For the first time in two years, the Diocese of Birmingham marked the World Day for Consecrated Life with a Mass at the Cathedral of St. Paul. Bishop Emeritus Robert Baker celebrated the Mass in Bishop Raica’s stead. The day, which officially was celebrated at the Vatican this year on Feb. 2, was instituted by Pope St. John Paul II in 1997. The celebration is attached to the Feast of the Presentation of the Lord, symbolizing that those in consecrated life are called to reflect Jesus, Who is the Light of the World.

In his homily, Bishop Emeritus Baker referred to consecrated men and women as “people wholly dedicated to God in poverty, chastity, and obedience.” As such, their witness of “living out their faith in an exemplary way” helps the faithful better live out their own faith whether it be to the married life, single life, or consecrated life of a religious. “The Church,” the bishop insisted, “would not be fully Church without that witness.”

Noting that consecrated life is conformed in a special way to the life of Jesus, the bishop explained the evangelical counsels lived by Christ, quoting spiritual writer Susan Muto. In short, obedience is an openness to God’s will, chastity is a freedom to serve the many that Christ puts in one’s care, and poverty is a means to an awareness of the dangers of greed and pride.

Bishop Emeritus Baker shared a story of a recent meeting he had with a group preparing for the sacrament of confirmation. “I read to them the passage from Chapter 19 in Matthew’s Gospel (Chapter 10 in Mark’s Gospel), about the young man seeking to find out what he must do to attain everlasting life, how do I get to Heaven.
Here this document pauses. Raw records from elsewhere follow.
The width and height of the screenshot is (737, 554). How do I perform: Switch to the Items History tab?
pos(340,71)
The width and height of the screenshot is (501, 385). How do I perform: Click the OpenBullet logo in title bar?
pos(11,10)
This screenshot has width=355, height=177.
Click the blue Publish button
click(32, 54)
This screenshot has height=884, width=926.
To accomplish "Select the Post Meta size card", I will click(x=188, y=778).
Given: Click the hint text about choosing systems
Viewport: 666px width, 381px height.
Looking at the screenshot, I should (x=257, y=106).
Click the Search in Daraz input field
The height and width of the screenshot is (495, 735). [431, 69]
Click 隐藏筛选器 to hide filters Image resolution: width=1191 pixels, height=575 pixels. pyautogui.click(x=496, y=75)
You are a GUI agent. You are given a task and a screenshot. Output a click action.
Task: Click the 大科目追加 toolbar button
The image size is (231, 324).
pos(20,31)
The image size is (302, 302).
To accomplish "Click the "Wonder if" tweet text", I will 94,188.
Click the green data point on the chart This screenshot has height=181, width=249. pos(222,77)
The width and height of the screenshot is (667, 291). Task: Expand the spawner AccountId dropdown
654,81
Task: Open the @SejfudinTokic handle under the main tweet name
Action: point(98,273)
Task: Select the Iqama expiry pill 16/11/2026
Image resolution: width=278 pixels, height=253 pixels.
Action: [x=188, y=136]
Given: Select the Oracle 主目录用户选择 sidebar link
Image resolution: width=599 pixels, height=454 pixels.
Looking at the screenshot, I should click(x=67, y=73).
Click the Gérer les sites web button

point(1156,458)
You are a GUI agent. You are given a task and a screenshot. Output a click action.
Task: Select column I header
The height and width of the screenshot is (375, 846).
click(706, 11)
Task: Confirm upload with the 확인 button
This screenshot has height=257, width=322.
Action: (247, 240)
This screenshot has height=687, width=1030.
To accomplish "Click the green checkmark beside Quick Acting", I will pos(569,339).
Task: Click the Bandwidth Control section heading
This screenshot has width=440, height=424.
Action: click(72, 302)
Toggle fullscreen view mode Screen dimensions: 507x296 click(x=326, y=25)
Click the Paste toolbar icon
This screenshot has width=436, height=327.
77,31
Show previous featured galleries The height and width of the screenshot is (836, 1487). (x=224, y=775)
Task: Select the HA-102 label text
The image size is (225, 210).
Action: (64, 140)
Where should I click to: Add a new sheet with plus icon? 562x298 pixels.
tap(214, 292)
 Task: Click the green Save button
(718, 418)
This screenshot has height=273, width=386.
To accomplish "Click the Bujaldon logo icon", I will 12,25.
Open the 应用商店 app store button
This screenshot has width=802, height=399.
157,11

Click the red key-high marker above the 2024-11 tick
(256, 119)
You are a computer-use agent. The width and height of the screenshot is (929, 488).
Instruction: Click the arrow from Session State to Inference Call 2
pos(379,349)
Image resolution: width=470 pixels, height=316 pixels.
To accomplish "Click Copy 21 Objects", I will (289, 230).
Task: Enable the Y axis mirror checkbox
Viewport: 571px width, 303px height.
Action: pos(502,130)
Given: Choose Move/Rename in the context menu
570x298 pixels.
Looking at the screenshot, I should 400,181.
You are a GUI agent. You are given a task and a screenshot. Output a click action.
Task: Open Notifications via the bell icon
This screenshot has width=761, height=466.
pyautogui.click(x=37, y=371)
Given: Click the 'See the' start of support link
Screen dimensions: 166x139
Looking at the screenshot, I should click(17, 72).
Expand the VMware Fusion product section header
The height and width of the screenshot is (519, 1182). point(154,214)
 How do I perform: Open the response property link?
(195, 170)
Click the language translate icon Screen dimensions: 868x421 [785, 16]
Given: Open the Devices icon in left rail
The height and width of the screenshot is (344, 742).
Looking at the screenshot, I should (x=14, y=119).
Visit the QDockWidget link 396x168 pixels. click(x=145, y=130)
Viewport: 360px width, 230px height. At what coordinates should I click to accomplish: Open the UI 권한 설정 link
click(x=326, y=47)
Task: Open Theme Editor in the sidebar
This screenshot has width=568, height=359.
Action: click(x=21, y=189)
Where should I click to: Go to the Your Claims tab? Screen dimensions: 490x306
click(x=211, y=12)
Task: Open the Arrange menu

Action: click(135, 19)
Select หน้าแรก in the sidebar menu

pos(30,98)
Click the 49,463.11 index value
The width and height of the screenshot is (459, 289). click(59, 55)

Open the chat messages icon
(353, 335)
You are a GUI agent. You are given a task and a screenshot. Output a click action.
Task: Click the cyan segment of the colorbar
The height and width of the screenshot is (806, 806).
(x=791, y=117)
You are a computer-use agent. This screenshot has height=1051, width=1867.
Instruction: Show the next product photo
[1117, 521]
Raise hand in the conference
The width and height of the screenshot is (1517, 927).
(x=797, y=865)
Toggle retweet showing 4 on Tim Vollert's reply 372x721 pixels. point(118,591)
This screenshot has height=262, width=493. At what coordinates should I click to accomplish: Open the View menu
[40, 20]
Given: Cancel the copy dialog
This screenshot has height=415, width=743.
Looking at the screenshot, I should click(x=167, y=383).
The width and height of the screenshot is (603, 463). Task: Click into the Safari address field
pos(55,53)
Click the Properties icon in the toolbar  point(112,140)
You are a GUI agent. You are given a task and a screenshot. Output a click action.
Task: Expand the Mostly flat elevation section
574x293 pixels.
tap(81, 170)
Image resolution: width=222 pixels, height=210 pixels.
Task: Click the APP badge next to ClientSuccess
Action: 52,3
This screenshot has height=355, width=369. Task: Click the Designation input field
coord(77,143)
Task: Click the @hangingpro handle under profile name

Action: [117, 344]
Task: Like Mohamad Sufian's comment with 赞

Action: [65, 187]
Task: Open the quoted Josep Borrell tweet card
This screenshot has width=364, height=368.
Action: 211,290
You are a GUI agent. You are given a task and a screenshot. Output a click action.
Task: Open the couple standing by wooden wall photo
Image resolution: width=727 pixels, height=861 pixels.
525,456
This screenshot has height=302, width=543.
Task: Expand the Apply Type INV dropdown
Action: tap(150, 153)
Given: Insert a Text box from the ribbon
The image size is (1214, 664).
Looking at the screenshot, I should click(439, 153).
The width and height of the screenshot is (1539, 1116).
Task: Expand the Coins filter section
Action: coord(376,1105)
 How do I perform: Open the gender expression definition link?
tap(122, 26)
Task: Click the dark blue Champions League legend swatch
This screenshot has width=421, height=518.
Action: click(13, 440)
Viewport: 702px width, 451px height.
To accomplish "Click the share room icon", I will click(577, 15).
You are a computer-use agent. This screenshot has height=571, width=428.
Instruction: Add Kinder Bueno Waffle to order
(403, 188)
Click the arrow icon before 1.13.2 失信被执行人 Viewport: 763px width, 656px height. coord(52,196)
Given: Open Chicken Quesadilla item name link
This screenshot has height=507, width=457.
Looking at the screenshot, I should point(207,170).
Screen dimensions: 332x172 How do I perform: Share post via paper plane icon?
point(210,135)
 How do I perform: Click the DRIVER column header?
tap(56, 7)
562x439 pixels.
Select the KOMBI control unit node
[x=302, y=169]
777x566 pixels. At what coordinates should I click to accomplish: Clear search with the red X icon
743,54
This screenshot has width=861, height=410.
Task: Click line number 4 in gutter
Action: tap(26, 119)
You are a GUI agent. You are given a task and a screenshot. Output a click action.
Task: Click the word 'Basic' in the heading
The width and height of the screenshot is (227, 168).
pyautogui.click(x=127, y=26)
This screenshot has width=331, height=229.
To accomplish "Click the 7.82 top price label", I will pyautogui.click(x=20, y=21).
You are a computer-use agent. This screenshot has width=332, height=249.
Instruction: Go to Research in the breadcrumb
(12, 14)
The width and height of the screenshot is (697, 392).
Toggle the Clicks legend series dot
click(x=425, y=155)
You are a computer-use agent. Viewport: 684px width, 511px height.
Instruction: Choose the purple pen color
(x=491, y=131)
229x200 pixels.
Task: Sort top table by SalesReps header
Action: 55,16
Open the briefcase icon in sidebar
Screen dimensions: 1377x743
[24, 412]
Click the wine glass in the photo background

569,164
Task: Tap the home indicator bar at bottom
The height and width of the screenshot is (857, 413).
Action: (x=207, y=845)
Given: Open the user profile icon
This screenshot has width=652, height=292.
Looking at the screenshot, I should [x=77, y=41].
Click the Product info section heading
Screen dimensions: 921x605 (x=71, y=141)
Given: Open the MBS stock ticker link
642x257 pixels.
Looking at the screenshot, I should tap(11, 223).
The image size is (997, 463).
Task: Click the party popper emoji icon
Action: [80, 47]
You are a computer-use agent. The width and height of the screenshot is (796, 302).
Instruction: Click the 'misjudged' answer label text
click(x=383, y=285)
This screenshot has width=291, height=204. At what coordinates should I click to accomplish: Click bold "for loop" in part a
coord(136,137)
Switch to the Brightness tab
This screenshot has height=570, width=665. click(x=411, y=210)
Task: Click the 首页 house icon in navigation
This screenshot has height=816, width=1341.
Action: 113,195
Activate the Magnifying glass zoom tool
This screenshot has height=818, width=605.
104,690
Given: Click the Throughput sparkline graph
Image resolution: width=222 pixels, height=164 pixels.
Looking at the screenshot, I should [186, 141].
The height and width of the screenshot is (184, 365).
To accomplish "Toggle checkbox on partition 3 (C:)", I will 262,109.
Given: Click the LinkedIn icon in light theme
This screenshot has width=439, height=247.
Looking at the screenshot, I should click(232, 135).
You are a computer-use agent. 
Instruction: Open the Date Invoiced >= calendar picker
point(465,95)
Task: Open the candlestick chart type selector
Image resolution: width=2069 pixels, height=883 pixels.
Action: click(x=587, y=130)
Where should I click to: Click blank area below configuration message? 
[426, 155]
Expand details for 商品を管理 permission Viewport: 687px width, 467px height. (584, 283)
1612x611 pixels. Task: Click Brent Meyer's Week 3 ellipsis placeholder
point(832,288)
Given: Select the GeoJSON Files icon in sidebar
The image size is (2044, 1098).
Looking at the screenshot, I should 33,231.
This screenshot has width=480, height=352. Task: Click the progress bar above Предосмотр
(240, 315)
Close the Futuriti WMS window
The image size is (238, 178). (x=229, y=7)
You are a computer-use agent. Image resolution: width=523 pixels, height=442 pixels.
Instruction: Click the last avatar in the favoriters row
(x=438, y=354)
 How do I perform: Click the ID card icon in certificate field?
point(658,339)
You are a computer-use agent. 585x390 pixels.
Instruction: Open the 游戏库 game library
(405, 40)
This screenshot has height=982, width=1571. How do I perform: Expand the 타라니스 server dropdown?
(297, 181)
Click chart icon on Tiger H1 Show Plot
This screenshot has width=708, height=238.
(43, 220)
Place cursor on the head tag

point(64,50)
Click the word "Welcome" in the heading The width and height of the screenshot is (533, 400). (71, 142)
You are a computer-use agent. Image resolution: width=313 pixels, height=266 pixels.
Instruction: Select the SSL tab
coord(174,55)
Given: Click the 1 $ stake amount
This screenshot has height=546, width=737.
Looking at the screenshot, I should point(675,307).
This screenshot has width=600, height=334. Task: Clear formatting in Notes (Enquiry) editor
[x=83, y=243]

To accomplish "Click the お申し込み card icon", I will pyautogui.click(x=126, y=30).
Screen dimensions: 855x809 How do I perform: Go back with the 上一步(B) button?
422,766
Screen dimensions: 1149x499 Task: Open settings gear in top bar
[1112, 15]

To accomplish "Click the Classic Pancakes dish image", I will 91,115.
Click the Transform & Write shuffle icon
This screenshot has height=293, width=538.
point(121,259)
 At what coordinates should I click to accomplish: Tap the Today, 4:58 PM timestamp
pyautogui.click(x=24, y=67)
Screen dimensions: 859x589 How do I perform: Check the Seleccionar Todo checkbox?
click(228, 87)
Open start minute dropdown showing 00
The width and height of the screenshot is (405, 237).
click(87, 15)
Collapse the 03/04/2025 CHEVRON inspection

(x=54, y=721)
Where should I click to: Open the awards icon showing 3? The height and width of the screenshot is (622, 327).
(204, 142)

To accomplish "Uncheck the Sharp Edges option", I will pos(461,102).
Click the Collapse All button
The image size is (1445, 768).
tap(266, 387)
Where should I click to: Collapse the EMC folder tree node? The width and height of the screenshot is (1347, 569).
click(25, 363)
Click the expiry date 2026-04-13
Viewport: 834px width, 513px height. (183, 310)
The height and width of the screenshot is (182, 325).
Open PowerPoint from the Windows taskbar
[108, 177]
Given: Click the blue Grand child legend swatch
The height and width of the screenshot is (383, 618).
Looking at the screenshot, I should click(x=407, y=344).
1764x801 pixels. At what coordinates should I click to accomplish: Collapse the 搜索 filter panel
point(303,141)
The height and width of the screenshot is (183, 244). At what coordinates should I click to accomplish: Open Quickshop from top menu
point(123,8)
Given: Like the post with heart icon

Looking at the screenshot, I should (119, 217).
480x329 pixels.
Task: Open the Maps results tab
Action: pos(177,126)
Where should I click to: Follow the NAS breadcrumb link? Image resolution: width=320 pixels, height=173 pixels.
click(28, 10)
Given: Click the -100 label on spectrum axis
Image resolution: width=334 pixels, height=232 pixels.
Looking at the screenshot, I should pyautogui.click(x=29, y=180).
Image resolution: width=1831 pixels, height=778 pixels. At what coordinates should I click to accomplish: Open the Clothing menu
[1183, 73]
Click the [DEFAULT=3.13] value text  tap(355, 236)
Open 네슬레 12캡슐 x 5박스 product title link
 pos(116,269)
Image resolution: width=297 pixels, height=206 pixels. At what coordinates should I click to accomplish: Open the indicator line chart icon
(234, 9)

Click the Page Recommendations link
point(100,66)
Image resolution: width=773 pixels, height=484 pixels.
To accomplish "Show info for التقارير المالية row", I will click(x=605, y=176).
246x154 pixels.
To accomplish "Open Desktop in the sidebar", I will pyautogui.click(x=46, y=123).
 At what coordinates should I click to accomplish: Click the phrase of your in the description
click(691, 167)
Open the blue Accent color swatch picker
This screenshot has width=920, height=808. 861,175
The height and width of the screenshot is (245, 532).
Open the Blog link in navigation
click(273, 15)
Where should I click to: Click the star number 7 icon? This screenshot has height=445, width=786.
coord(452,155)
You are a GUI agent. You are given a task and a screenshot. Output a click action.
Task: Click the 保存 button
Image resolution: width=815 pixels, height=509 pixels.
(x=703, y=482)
In other words, what must I do to be saved?”

He continued: “Jesus tells the young man to keep the Commandments; and he lists those Commandments from the Decalogue (the Ten Commandments) and from the Book of Leviticus, to love one’s neighbor as oneself. The young man said he had done all that. Then Jesus says to him: ‘If you want to be perfect, go, sell all you have and give to the poor; then come, follow Me.’ And some of the most tragic words of the gospel follow: the young man went away sad…for he had many possessions.” 

The bishop expressed his belief that the scenario in the Gospel happened “all too often in our day and time.” Our possessions get in the way, he said, of the “joy, happiness, and blessing of the consecrated religious life.”

Thankfully, the bishop pointed out, our diocese has a great number of people who have not missed out on that joy and happiness. He concluded by acknowledging the consecrated religious who have marked their jubilee since the last celebration and those who will mark their jubilee this year. He listed the following:

75 Years 

Sister Mary Robert Oliver, O.S.B. (2023) 

60 Years 

Sister Helen Gaffney, M.S.B.T. (2021) 

Sister Bernadette Sachs, O.S.B. (2021) 

Sister Mary McGehee, O.S.B. (2022) 

Sister Marian Davis, O.S.B. (2023) 

Sister Marie Leonard, O.S.B. (2023) 

Sister Veronica Ryan, O.S.B. (2023) 

50 Years 

Sister Madeline Contorno, O.S.B. (2022) 

Sister Maria Eugenia Moreno, M.G.Sp.S. (2023) 

25 Years 

Sister Therese Haydel, O.S.B. (2023)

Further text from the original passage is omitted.